More than a dozen senior officals said the lack of guidance amid leadership turnover in the White House is harmful to the U.S.-led fight against ISIS.
"We're on the two-yard line. We could literally fall into the end zone. We're that close to total victory, to wiping out the ISIS caliphate in Syria … we're that close and we're coming apart," one commander of U.S. special forces told NBC News on Friday.
NBC News agreed not to reveal the officials' identities because they were not authorized to publicly discuss U.S. policies in Syria, the report said.

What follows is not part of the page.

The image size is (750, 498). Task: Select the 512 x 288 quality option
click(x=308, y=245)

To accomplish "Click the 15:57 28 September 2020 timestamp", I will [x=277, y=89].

"We send memos. We tell them (the White House) what is going on. I'm not sure they're listening, or if they even know what we're doing out here … I don't think anyone is home right now," another commander told NBC.

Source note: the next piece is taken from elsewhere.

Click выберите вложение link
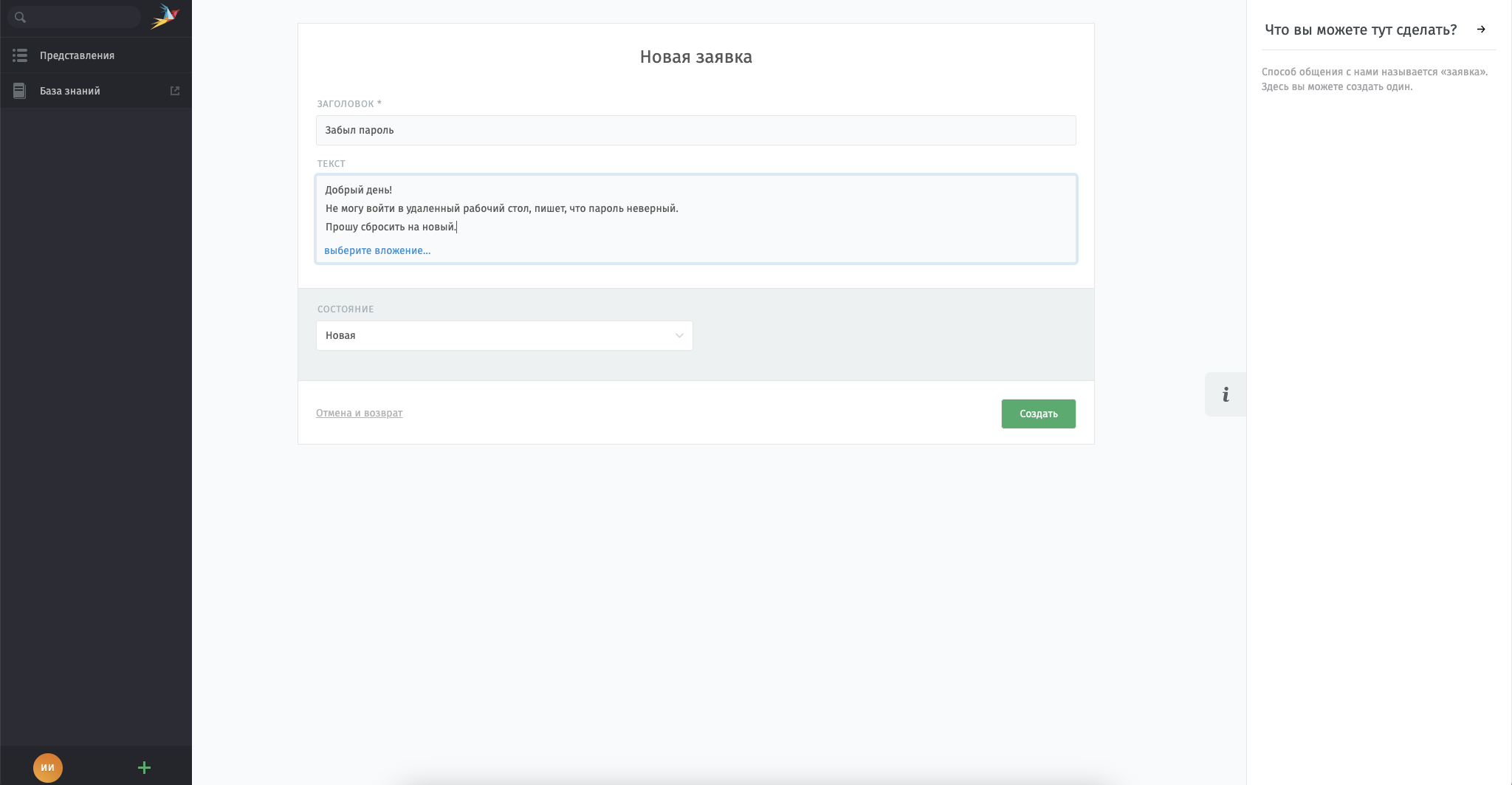The height and width of the screenshot is (785, 1512). [x=377, y=250]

The U.S. has experimented with a number of different policies, but military officials praised working with the Kurds.
"I'm very impressed. These people stood up without any international support. I was inspired and I was impressed," said Gen. Jonathan Braga, the operations director for Operation Inherent Resolve, which is the official title of the U.S. fight against ISIS, NBC reported.
However, the leaders of the Kurdish forces have critiqued the U.S. for not coming to the Kurds' aid against Turkish forces.
"We have been abandoned and betrayed. We were useful to fight against ISIS, but the Americans are now turning their backs on us," said Mohammed Mustafa Ali, a commander of a Kurdish-led force, NBC reported.
The top U.S. commanders in northern Syria told NBC that the recent departures of former Secretary of State Rex Tillerson and former national security adviser H.R. McMaster, are damaging the battle against ISIS.
Four years ago, ISIS swept over Syria and Iraq, capturing territory containing about 8 million people. With significant U.S. help, local forces drove ISIS out of Iraq.
If ISIS takes back territory that it has lost, "the world will pay a price," Braga said told NBC.